* _Material provided_
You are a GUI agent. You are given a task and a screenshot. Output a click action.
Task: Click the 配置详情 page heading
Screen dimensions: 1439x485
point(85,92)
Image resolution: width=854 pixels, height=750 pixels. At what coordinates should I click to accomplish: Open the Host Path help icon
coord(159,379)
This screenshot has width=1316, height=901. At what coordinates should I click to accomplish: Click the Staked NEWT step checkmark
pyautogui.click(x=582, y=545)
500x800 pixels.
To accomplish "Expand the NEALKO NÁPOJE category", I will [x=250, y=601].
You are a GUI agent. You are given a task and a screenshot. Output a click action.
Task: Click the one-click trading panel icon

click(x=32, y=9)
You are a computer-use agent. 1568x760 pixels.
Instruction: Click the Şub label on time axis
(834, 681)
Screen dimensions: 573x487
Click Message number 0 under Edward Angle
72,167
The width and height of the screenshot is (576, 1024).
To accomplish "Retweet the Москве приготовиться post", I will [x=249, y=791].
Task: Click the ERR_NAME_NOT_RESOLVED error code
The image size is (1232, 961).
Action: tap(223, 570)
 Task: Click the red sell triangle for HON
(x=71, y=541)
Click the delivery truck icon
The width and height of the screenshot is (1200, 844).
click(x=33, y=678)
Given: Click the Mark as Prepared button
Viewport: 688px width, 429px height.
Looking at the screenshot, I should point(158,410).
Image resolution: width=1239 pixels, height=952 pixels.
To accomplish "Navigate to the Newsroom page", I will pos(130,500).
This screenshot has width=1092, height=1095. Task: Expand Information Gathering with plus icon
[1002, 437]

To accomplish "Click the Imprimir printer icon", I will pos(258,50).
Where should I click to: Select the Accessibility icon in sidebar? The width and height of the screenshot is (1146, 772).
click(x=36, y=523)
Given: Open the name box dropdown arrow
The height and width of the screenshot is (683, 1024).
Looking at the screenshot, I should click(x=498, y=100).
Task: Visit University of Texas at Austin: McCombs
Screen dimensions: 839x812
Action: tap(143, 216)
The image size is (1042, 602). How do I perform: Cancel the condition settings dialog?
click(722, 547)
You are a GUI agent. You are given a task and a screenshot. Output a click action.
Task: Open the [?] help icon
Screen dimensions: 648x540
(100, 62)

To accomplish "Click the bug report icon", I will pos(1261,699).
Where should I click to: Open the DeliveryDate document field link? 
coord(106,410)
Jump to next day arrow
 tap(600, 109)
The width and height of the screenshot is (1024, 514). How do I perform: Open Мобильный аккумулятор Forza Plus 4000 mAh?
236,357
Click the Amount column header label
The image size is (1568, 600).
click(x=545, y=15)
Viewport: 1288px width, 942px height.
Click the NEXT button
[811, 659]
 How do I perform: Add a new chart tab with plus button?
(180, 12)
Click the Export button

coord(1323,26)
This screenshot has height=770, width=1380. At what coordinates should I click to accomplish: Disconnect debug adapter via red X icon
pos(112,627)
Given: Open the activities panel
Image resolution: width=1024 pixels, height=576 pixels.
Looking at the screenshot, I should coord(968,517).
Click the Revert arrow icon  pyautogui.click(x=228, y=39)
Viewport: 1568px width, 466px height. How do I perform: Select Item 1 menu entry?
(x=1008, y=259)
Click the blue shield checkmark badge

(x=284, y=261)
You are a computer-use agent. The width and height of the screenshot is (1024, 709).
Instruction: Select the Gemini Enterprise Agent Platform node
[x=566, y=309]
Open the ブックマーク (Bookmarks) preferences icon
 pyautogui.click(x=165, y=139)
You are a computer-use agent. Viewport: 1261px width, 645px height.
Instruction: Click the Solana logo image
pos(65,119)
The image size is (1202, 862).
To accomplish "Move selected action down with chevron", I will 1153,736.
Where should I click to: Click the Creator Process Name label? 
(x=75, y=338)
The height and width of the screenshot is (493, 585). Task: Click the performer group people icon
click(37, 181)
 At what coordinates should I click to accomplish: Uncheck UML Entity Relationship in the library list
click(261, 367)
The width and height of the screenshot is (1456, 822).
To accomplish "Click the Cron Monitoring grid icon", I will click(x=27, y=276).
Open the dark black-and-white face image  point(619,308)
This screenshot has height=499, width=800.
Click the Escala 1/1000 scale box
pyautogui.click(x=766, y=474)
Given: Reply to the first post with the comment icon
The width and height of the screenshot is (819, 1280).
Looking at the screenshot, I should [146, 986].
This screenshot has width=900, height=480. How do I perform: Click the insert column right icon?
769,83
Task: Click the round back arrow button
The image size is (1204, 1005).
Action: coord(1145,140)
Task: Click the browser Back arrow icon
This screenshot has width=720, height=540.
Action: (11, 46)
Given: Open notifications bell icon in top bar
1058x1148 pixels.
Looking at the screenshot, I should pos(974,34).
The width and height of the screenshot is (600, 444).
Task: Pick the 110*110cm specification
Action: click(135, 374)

* _To do_
Please, from the entries above, set down exactly the lines from the one containing "Click the Amount column header label" through the one containing "Given: Reply to", and only those.

* _Result of the exercise_
Click the Amount column header label
The image size is (1568, 600).
click(x=545, y=15)
Viewport: 1288px width, 942px height.
Click the NEXT button
[811, 659]
 How do I perform: Add a new chart tab with plus button?
(180, 12)
Click the Export button

coord(1323,26)
This screenshot has height=770, width=1380. At what coordinates should I click to accomplish: Disconnect debug adapter via red X icon
pos(112,627)
Given: Open the activities panel
Image resolution: width=1024 pixels, height=576 pixels.
Looking at the screenshot, I should coord(968,517).
Click the Revert arrow icon  pyautogui.click(x=228, y=39)
Viewport: 1568px width, 466px height. How do I perform: Select Item 1 menu entry?
(x=1008, y=259)
Click the blue shield checkmark badge

(x=284, y=261)
You are a computer-use agent. The width and height of the screenshot is (1024, 709).
Instruction: Select the Gemini Enterprise Agent Platform node
[x=566, y=309]
Open the ブックマーク (Bookmarks) preferences icon
 pyautogui.click(x=165, y=139)
You are a computer-use agent. Viewport: 1261px width, 645px height.
Instruction: Click the Solana logo image
pos(65,119)
The image size is (1202, 862).
To accomplish "Move selected action down with chevron", I will 1153,736.
Where should I click to: Click the Creator Process Name label? 
(x=75, y=338)
The height and width of the screenshot is (493, 585). Task: Click the performer group people icon
click(37, 181)
 At what coordinates should I click to accomplish: Uncheck UML Entity Relationship in the library list
click(261, 367)
The width and height of the screenshot is (1456, 822).
To accomplish "Click the Cron Monitoring grid icon", I will click(x=27, y=276).
Open the dark black-and-white face image  point(619,308)
This screenshot has height=499, width=800.
Click the Escala 1/1000 scale box
pyautogui.click(x=766, y=474)
Given: Reply to the first post with the comment icon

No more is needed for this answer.